Festivals

 Ouverture, création et diversité

Les pianistes se succèdent et démontrent la diversité des talents actuels, des personnalités. Point de formatage chez les invités du festival. La première semaine en apporte la démonstration évidente.
Ouverture triomphale
Le 6 septembre, le concert d’ouverture célébrait, à la Halle-aux-Grains, la première apparition, dans le cadre du festival, du légendaire pianiste russe, Grigory Sokolov, néanmoins déjà présent à Toulouse en mars dernier au cours de la saison Grands Interprètes. L’antinomie est totale entre l’aspect massif et (faussement) bourru du personnage et la transparente légèreté de son jeu. Architecte réfléchi et cérébral, Grigory Sokolov construit ses édifices sonores, sculpte la matière musicale avec un soin méticuleux, un absolu contrôle de la sonorité, de la polyphonie et du rythme.
La Suite française n° 3, de J. S. Bach qui ouvre son récital resplendit de limpidité. Chaque plan reste audible dans un parfait équilibre des voix. Privilégiant le détaché, l’interprète se garde de toute tentation romantique. La perfection formelle s’accompagne pourtant d’une certaine légèreté du propos.
Cette grâce du phrasé gagne aussi la Sonate « La Tempête », de Beethoven, dont les accents dramatiques se trouvent ainsi lissés dans une rhétorique très recherchée, très intellectualisée, mais comme désincarnée.
Avec Schumann et sa vaste sonate n° 1, rarement jouée, le ton se fait plus offensif. Sokolov assombrit son toucher, anime les contrastes expressifs si caractéristiques des oppositions sur lesquelles le compositeur construit son discours.
Une impressionnante série de bis (quatre, puis cinq, puis six !), où Chopin se taille la part du lion, emportent tous les suffrages. Un triomphe du public conclut cette première soirée.  

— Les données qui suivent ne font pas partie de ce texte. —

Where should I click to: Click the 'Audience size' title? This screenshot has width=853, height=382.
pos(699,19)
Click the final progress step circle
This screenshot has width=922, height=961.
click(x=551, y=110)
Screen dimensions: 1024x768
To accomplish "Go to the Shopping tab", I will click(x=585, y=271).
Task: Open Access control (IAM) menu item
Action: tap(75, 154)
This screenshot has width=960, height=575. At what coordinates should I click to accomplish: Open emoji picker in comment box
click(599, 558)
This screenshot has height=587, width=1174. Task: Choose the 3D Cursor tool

Richard Goode, grand interprète de

Schubert.

Le jeune et infatigable pianiste

Nicholas Angelich.

Le compositeur français Bruno

Mantovani dont l’œuvre « Suonare »

était créée par Nicholas Angelich.

 
De Bach à Schönberg
Le lendemain, retour au cloître légendaire des Jacobins pour un passionnant récital de Richard Goode, grand artiste américain qui fut l’élève du légendaire Rudolf Serkin. La sonorité charnue sert l’engagement expressif qu’il met au service de ses exécutions. « Son » Bach, la Partita n° 5 en sol, contraste avec celui de la veille. Plus fluide, coloré de teintes veloutées, il ne renie pas l’influence romantique qui affleure ici ou là avec quelques dramatiques crescendos.
Soignant les contrastes, Richard Goode insère Schönberg entre Bach et Brahms. Les Six petites pièces pour piano, datées de 1911, véritable concentré de musique tout en tension à la limite de l’explosion, constituent une sorte de profession de foi de l’atonalisme. Le poids des silences y prend une importance capitale que Richard Goode souligne avec une intensité suffocante.
Les Fantaisies op. 116, l’une des dernières œuvres du vieux Brahms, musique crépusculaire, alternent révolte et méditation. Richard Goode, en exalte toute la profondeur grâce à une impressionnante palette de couleurs.
L’ultime sonate de Schubert (D 960) complète ce programme. L’interprète en traduit avec intensité la bouleversante humanité. Il résiste à la tentation d’en rajouter sur une musique qui se suffit à elle-même.
Mantovani créé par Angelich
Le concert du 8 septembre, généreusement animé par Nicholas Angelich, fut celui de la création de l’œuvre commandée par le festival au jeune compositeur Bruno Mantovani. Intitulée « Suonare » et présentée avec talent et simplicité par son auteur, cette partition toute fraîche joue sur les extrêmes du clavier. Constituée de plusieurs couches rythmiques et mélodiques, elle oppose l’agitation permanente des trilles aigus aux larges et sombres accords qui jouent sur la résonance du piano et celle, naturelle, du lieu. Couleurs kaléidoscopiques, rutilantes, dans une certaine tradition française, grandes montées dramatiques animent cette oeuvre fascinante qui semble par endroit se souvenir d’un certain Ravel (on pense à « Oiseaux tristes »). Intelligence et sensibilité caractérisent l’art de Bruno Mantovani.
Très à l’aise dans ce répertoire, Nicholas Angelich, ne l’est pas moins dans la martiale sonate n° 47 de Haydn qui précède « Suonare ». Il conclut son programme avec le véritable marathon musical que constituent les fameuses « Variations Diabelli » de Beethoven. Si la « petite valse » est abordée avec quelque excès de poids (lourdeur de la main gauche), la suite des variations retrouve l’essentiel de la gageure dialectique de l’œuvre : richesse et invention.